Aux Etats-Unis, la santé mentale des adolescents et des jeunes adultes a eu tendance à se détériorer depuis le milieu des années 2000. En effet, le nombre d’individus âgés de 18 à 23 ans déclarant avoir connu un épisode dépressif majeur l’année précédente a augmenté de 83 % entre 2008 et 2018. Au cours de la même période, le nombre de suicides a augmenté au point que le suicide est devenu la deuxième plus grande cause de mortalité parmi les 15-24 ans. Or, cette détérioration de la santé mentale coïncide avec la diffusion des réseaux sociaux, si bien que certains ont suggéré que leur usage tendait à détériorer la santé mentale (Turkle, 2012).

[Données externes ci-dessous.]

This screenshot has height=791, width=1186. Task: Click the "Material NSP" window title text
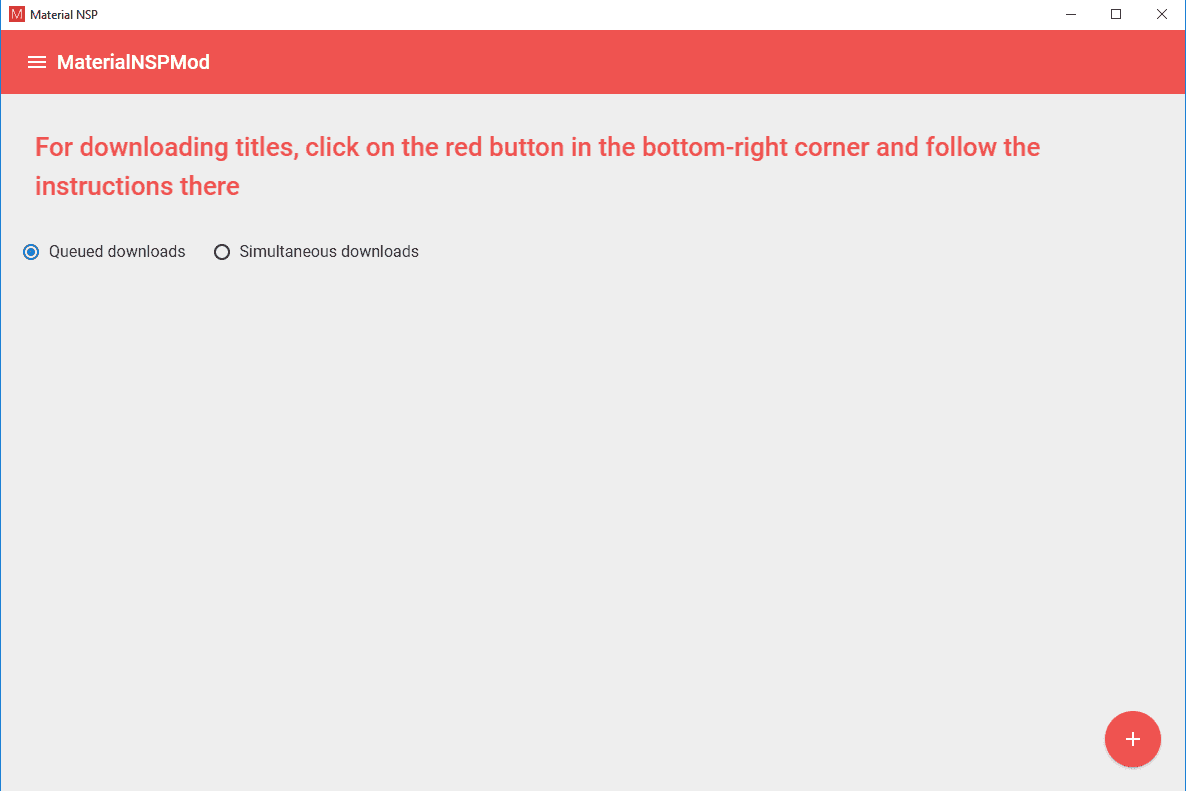(64, 14)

Luca Braghieri, Ro’ee Levy et Alexey Makarin (2022) ont cherché à déterminer l’impact des réseaux sociaux sur la santé mentale en utilisant l’introduction de Facebook dans les universités américaines. Depuis sa création à l’Université de Harvard en février 2004 et son ouverture à l’ensemble du public en septembre 2006, Facebook ne s’est déployé que de façon contrôlée d’une université à l’autre. Une fois l’accès d’une université à Facebook établi, ses étudiants s’inscrivaient très rapidement en masse à ce réseau social. Cette expansion désynchronisée de Facebook offre des conditions quasi-expérimentales pour déterminer l’impact de Facebook sur la santé mentale. Braghieri et ses coauteurs ont appliqué la méthode des différences de différences aux données relatives à la santé des étudiants.

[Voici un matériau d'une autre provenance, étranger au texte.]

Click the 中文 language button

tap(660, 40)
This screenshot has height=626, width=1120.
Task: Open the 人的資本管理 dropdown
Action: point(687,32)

Ils constatent que le déploiement de Facebook dans une université donnée y a augmenté le nombre de déclaration de problèmes mentaux, notamment de dépression. Ils constatent également que, parmi les élèves dont le profil en termes d’âge et de genre les prédisposait le plus à avoir une maladie mentale, le recours aux soins de santé mentale a augmenté : ils ont plus souvent été diagnostiqués dépressifs, ont plus souvent eu recours à la psychothérapie pour dépression et ont plus souvent utilisé des antidépresseurs. En outre, Braghieri et ses coauteurs constatent qu’après l’introduction de Facebook les élèves ont davantage eu tendance à déclarer rencontrer des difficultés scolaires en raison d’une mauvaise santé mentale. Tous ces constats amènent à conclure que la diffusion de Facebook a eu tendance à détériorer la santé mentale.

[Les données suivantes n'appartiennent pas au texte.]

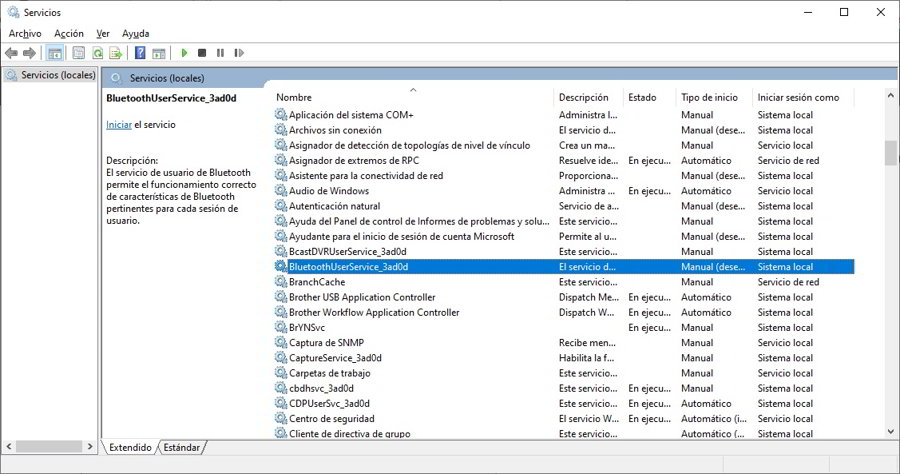The width and height of the screenshot is (900, 474).
Task: Select Servicios (locales) in the left tree
Action: pos(58,75)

Braghieri et ses coauteurs ont ensuite cherché à déterminer par quels mécanismes l’usage de Facebook a pu dégrader la santé mentale. Il n’est pas certain que ce soit l’usage plus fréquent d’internet explique l’effet négatif de Facebook sur la santé mentale. En outre, la hausse des problèmes de santé mentale ne semble pas liée à une éventuelle dégradation de la consommation d’alcool, de la consommation de drogues ou de changements dans les pratiques culturelles. Par contre, certains éléments suggèrent que l’effet négatif de Facebook sur la santé mentale s’expliquerait par la tendance du réseau social à alimenter les comparaisons sociales défavorables. Reste la question de savoir si l’effet s’opère seulement sur ses utilisateurs ou également sur ceux qui ne l’utilisaient pas, qui en étaient par exemple exclus.
Références
TURKLE, Sherry (2012), Alone Together: Why We Expect More from Technology and Less from Each, Basic Books.